Combining key data can paint a better picture of what is happening in a shop and help it make decisions that will yield the greatest long-term benefits.

Overall equipment effectiveness, or OEE, is a metric that accurately conveys how well machines of all types are performing. More and more companies are finding OEE to be a key component in their continuous improvement initiatives.

As with any metric, OEE involves collecting data—specifically, data pertaining to equipment availability, performance efficiency and rate of quality. The meaning of these three OEE categories is described here: 

• Equipment availability is the amount of time a machine is available to produce parts when needed. This would be the time remaining after machine breakdown and setup times are removed. For example, if during an eight-hour shift a machine experienced breakdowns for one hour, and another two hours were spent setting up jobs, machine availability would be five hours. Expressed as a percent of available time, equipment availability would be 63 percent (five hours divided by eight hours).

• Performance efficiency is the percentage of time that a machine is running at planned speed. Factors that affect planned speed are speed reductions (that are usually related to the part being run) and minor machine stoppages (such as tool changes, material loading or an operator being called away for a short interval). In the previous example, if during the five hours that the machine is available to produce parts, it produces the required number of parts within four hours, performance efficiency would be 80 percent (four hours divided by five hours).

• Rate of quality is the percentage of time the machine is producing good parts. The time spent producing defective parts is deducted from the machine’s run time. Following our example, if 10 percent of the parts the machine produced during the four hours of productive run time were defective, the rate of quality would be 90 percent.

Using the numbers in this example, multiplying the percentages of equipment availability, performance efficiency and rate of quality would yield an OEE of 45 percent (63 percent multiplied by 80 percent multiplied by 90 percent). This means that the machine is running parts of acceptable quality at planned speed only 45 percent of the time, or approximately 3 1/2 hours in an eight-hour shift.

Interestingly enough, many companies already collect this data, but do not combine it to calculate OEE. Equipment availability, performance efficiency and rate of quality may even be reviewed and evaluated by different departments independently. Maintenance may capture machine downtime and track this as part of a daily, weekly or monthly metric. Manufacturing may capture performance efficiency in terms of whether machines produced the number of parts they were supposed to in a given period. Finally, quality control may collect data on defective parts produced and track it as part of a plant-wide yield rate. Unfortunately, all of this information treated individually may not present a clear picture of how a machine is really performing.

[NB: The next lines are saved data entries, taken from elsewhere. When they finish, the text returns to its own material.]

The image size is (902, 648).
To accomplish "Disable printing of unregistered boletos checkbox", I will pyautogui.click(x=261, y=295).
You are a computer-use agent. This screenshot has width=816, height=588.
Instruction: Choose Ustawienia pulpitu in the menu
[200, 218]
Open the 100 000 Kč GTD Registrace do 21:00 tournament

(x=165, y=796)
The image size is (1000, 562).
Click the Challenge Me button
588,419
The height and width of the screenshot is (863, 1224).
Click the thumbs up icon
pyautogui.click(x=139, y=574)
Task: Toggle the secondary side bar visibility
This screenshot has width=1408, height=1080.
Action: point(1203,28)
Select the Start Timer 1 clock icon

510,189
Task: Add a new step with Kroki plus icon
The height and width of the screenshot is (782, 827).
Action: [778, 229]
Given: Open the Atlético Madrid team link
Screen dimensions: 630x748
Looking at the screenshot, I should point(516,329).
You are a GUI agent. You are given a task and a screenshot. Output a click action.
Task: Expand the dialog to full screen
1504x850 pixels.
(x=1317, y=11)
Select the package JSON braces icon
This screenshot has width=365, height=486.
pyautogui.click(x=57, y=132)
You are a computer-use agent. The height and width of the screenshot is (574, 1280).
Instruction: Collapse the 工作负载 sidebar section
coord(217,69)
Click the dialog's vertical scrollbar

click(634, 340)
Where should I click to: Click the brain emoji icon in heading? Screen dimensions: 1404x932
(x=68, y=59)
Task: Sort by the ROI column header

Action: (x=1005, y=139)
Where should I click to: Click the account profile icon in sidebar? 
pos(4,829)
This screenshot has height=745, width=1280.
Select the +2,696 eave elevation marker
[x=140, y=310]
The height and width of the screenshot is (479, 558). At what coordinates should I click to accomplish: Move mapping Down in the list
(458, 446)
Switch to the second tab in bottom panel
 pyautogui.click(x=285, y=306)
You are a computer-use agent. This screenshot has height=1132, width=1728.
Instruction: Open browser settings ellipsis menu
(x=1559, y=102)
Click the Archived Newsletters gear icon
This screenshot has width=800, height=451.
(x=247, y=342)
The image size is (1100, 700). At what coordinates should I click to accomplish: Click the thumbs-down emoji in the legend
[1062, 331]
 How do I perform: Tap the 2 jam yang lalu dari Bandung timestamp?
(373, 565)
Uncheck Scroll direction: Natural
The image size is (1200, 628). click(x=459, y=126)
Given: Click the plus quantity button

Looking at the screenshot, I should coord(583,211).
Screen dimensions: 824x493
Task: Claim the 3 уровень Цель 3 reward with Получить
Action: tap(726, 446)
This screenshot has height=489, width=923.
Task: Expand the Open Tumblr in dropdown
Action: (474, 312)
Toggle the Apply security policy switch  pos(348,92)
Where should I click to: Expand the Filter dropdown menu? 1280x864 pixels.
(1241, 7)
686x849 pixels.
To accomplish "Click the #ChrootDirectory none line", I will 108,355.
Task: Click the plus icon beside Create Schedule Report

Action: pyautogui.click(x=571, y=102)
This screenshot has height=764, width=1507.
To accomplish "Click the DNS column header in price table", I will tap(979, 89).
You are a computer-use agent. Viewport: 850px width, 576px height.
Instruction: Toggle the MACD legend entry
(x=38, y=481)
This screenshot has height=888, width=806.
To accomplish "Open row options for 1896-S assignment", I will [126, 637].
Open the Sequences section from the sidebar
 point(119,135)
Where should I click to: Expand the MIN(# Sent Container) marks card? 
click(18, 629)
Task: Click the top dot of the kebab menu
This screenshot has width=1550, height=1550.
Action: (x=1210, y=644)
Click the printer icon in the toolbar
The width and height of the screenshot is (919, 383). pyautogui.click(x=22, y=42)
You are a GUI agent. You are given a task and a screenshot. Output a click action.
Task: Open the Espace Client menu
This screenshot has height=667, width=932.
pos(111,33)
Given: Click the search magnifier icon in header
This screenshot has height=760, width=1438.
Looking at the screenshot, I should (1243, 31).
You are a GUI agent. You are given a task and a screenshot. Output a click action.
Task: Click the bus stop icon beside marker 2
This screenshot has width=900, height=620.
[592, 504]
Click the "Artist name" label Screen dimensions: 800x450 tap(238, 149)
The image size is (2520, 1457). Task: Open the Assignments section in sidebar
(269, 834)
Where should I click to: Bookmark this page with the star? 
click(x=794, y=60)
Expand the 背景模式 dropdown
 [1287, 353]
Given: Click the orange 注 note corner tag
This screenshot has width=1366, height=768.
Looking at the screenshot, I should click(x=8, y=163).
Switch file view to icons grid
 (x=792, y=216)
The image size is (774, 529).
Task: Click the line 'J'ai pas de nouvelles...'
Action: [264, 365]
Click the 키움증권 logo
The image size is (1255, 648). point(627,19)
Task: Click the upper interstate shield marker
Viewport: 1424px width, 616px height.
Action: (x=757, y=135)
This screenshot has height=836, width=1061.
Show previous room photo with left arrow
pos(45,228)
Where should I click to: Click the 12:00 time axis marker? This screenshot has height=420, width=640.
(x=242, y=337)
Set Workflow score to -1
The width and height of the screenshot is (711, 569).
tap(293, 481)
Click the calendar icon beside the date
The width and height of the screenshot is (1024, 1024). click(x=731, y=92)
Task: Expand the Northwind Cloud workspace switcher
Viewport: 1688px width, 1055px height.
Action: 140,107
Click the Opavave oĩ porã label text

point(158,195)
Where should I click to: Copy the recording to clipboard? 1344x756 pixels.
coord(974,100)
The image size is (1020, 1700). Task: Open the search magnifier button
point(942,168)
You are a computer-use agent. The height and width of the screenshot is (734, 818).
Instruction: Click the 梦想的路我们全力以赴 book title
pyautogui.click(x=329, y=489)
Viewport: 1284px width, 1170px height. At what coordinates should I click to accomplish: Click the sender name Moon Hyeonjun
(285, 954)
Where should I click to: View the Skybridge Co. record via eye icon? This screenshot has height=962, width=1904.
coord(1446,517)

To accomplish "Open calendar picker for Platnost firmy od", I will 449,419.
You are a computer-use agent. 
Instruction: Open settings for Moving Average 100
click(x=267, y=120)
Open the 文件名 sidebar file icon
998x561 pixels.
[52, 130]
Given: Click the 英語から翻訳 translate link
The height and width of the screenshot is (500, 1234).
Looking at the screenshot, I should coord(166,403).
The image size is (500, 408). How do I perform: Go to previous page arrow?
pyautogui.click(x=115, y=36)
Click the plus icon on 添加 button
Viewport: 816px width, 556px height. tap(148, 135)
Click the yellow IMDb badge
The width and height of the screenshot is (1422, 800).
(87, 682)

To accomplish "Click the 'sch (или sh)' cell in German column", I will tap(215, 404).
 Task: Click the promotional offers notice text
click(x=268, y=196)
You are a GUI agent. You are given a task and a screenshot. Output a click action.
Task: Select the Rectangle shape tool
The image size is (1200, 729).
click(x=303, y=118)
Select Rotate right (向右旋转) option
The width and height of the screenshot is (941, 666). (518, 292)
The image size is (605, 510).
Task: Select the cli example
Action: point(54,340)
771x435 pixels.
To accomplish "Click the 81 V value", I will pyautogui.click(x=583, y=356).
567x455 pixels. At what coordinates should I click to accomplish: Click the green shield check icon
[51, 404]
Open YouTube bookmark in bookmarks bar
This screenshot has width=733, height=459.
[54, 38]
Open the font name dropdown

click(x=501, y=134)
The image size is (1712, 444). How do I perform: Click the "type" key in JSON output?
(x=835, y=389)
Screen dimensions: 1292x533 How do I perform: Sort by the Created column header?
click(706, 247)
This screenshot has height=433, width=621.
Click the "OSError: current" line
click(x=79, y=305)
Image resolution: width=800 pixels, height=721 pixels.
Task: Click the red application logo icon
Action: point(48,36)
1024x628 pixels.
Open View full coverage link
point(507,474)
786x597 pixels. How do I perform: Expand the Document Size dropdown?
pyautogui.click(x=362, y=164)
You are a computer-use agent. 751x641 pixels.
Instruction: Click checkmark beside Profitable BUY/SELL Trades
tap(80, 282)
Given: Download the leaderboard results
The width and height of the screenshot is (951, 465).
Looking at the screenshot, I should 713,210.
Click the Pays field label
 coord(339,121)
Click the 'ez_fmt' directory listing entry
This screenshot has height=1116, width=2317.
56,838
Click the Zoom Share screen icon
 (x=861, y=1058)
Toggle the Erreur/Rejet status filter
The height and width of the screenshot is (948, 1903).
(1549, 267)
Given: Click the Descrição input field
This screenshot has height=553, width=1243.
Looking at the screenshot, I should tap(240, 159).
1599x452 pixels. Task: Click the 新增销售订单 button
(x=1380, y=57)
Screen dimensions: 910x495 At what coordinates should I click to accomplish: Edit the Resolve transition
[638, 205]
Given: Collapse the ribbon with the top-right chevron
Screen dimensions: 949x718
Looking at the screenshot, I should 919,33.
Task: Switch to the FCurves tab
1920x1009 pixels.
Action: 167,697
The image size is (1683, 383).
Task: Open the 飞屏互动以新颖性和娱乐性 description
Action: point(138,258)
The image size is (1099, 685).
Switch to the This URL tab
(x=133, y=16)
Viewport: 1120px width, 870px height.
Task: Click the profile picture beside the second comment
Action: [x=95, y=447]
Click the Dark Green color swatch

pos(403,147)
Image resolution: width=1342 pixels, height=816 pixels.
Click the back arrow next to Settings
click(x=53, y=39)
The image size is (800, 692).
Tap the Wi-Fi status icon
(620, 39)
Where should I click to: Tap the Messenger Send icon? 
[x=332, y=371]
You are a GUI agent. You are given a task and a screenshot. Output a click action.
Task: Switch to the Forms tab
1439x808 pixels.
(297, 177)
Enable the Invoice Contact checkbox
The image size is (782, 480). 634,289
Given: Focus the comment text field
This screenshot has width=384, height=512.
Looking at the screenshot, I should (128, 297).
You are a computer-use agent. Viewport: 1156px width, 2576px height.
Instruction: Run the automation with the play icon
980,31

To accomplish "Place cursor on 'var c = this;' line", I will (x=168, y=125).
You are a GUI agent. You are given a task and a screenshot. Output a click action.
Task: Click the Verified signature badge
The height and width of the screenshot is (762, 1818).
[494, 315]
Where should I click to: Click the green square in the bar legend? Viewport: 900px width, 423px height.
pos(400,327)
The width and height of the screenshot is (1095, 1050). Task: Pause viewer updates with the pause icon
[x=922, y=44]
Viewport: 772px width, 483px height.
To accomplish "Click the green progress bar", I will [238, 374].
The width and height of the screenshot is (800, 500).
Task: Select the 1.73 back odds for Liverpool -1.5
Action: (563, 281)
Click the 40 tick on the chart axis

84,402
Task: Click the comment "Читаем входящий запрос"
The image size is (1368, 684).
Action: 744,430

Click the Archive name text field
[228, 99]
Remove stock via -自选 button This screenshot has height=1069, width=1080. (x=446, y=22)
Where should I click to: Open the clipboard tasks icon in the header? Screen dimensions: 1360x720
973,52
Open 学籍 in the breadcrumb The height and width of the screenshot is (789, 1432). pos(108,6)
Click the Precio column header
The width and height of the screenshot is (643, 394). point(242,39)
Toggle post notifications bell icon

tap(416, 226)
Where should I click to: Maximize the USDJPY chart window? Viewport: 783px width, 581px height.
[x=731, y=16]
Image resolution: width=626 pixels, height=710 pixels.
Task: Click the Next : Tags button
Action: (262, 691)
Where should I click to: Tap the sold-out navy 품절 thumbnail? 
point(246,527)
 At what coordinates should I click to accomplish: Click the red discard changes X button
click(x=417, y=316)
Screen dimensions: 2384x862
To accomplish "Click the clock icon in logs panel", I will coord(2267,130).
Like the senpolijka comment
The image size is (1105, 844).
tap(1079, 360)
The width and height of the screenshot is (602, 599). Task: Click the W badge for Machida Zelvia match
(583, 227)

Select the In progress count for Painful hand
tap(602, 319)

OEE ties all of this information together and can help a company make better decisions. One company recently set out to use OEE as the preferred metric for its key machines. Like many companies, it recorded lots of data, but in a rather disjointed manner. The company’s main focus had always been machine efficiency, and machines were ranked by the number of parts they produced per hour, when they were running. When the management team looked at machine performance from an OEE perspective, there were some surprises. For example, one machine, let’s call it the “fast” machine had a strong record of producing a high number of parts per hour and was considered 95-percent efficient. Another machine that did the same type of work, let’s call it the “slow” machine, could not produce parts at the same rate and was rated as 80-percent efficient. On the other hand, the fast machine had long setups and experienced frequent breakdowns, resulting in equipment availability of only four hours per shift, or 50 percent. The slow machine could be changed-over much faster and rarely experienced any breakdowns, so it had an equipment availability rating of 85 percent. Finally, good parts were produced on the fast machine 93 percent of the time, while the slow machine produced good parts 99 percent of the time. In the end, the fast machine’s OEE was calculated to be 44 percent (95 percent multiplied by 50 percent multiplied by 93 percent), while the slow machine’s OEE was a much higher 67 percent (80 percent multiplied by 85 percent multiplied by 99 percent). To put this in perspective, over an eight-hour shift, the slow machine was producing good quality parts at planned speed almost two hours longer than the fast machine.

Focusing on OEE, rather than individual categories of machine performance, can provide a better picture of what is happening with your machines and allow you to plan the changes that would yield the greatest long-term benefit.